**Work item**. Only the lines that hold "computer" should be in the answer, each copied from the data below.

(Extracted records)
******************************

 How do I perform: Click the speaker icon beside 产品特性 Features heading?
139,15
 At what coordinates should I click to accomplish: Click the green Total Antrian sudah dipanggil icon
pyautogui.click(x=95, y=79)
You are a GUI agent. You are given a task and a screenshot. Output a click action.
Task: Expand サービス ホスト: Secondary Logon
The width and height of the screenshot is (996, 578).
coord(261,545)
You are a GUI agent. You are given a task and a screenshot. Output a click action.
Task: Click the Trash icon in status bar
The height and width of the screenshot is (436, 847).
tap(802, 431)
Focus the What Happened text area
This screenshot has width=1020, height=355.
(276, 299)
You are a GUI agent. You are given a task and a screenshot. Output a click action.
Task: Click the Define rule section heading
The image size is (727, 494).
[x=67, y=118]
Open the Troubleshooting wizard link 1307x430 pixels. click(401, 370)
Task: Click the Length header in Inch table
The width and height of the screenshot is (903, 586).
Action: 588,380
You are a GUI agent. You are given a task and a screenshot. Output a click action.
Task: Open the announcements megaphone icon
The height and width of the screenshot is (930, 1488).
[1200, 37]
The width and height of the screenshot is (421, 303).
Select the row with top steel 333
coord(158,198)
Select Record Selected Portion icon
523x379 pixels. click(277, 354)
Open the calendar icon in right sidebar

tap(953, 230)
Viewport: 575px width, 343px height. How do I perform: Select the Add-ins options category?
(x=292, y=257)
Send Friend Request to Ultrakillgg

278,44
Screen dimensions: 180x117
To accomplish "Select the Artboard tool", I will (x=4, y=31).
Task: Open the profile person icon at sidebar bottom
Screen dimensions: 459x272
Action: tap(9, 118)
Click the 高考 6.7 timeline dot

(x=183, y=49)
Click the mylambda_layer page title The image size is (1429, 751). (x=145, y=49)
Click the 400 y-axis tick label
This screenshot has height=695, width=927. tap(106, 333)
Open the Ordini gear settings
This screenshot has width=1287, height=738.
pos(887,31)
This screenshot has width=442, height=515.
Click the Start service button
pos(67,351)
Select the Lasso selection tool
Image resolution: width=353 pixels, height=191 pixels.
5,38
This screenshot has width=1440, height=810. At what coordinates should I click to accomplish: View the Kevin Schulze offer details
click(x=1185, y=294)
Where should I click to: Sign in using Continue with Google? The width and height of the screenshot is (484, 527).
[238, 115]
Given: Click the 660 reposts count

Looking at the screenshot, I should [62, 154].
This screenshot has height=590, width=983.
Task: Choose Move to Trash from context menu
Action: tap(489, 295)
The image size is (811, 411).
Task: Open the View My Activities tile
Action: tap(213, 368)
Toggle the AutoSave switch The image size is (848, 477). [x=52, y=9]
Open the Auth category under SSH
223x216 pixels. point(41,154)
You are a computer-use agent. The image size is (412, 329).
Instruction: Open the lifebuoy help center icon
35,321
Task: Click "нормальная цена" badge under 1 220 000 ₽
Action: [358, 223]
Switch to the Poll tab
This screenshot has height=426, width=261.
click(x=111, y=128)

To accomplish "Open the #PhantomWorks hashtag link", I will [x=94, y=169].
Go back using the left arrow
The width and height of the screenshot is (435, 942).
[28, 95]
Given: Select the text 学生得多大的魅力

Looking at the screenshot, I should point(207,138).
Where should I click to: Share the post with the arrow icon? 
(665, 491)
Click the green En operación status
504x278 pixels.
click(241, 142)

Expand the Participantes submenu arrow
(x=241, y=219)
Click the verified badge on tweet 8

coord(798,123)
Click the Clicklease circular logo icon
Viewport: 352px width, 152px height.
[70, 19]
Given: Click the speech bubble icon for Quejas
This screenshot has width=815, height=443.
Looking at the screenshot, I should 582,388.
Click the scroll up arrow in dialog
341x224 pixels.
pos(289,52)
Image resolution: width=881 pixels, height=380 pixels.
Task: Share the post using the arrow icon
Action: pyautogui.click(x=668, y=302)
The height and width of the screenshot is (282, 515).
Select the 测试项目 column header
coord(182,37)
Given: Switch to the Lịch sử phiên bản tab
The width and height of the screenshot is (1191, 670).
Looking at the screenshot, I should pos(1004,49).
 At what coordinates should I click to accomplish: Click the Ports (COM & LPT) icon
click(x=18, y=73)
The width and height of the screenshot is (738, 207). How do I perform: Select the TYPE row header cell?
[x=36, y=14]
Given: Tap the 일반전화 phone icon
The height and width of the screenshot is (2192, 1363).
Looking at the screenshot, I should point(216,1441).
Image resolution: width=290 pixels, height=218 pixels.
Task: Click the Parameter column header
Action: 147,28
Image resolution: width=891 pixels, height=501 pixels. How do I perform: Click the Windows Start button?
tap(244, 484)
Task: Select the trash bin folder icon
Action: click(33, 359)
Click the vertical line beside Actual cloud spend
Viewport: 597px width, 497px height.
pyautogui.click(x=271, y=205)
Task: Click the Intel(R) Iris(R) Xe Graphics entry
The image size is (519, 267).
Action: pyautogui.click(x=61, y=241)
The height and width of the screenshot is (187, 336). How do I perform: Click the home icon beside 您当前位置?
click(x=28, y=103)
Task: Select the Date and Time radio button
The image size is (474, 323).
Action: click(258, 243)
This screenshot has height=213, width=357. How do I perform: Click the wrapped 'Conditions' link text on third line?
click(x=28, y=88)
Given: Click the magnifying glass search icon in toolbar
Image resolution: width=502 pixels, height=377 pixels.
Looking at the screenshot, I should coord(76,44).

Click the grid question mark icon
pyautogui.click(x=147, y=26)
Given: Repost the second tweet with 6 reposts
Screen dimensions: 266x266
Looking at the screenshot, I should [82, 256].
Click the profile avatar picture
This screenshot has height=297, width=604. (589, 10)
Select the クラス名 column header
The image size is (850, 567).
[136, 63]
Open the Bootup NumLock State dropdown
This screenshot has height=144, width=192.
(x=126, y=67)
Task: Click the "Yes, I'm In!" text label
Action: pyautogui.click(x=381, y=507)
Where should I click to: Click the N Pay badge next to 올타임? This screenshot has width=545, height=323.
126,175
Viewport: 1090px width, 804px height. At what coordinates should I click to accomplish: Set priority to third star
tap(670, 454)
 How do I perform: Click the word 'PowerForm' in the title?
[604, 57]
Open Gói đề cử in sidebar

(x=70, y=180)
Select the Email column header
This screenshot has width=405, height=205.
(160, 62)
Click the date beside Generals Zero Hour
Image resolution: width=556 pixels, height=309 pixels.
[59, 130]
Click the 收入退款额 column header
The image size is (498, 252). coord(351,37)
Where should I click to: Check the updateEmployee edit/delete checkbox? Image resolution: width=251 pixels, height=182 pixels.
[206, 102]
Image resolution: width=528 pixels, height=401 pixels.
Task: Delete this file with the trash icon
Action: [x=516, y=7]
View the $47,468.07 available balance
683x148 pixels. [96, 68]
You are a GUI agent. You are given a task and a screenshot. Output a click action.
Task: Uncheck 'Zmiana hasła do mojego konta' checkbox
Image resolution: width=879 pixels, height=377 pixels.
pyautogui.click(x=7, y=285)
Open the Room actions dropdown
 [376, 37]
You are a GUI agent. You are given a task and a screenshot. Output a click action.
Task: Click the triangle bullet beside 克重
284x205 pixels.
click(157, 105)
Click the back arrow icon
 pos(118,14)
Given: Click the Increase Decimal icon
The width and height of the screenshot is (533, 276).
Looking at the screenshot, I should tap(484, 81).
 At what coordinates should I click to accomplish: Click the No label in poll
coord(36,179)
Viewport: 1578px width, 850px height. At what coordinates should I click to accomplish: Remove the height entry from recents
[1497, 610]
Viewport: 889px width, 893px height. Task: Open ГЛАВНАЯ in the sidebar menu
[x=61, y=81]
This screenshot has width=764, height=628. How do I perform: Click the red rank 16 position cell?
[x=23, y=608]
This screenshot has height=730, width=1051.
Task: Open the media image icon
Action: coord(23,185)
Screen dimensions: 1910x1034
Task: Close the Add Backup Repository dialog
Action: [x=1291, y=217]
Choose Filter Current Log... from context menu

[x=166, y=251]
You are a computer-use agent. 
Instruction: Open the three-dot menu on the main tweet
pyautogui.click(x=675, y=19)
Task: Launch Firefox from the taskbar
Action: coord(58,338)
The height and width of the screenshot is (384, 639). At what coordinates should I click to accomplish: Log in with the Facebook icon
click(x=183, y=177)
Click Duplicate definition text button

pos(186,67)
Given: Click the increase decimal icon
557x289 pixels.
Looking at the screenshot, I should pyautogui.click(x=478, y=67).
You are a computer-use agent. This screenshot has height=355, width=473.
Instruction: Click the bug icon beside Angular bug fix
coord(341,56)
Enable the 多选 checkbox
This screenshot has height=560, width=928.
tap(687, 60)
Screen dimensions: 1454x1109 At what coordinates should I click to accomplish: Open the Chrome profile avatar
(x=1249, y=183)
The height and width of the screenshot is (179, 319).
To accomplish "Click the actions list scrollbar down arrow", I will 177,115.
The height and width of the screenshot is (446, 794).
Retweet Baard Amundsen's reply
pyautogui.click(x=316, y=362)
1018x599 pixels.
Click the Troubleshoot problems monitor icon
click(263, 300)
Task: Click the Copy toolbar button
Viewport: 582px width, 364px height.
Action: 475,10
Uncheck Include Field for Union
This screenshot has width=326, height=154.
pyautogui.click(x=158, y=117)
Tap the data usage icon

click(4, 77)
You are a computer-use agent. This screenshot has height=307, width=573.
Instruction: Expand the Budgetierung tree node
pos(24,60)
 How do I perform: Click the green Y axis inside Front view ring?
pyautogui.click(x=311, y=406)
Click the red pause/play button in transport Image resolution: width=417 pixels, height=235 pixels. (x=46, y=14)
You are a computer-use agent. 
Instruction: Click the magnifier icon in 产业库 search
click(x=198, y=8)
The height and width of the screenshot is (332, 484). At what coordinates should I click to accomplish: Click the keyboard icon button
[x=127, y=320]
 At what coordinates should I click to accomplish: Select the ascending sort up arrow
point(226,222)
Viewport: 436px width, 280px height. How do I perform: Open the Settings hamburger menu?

******************************

**Expected answer**.
You are a computer-use agent. The image size is (412, 329).
You are a computer-use agent. 
You are a computer-use agent. This screenshot has height=355, width=473.
You are a computer-use agent. This screenshot has height=307, width=573.
You are a computer-use agent. 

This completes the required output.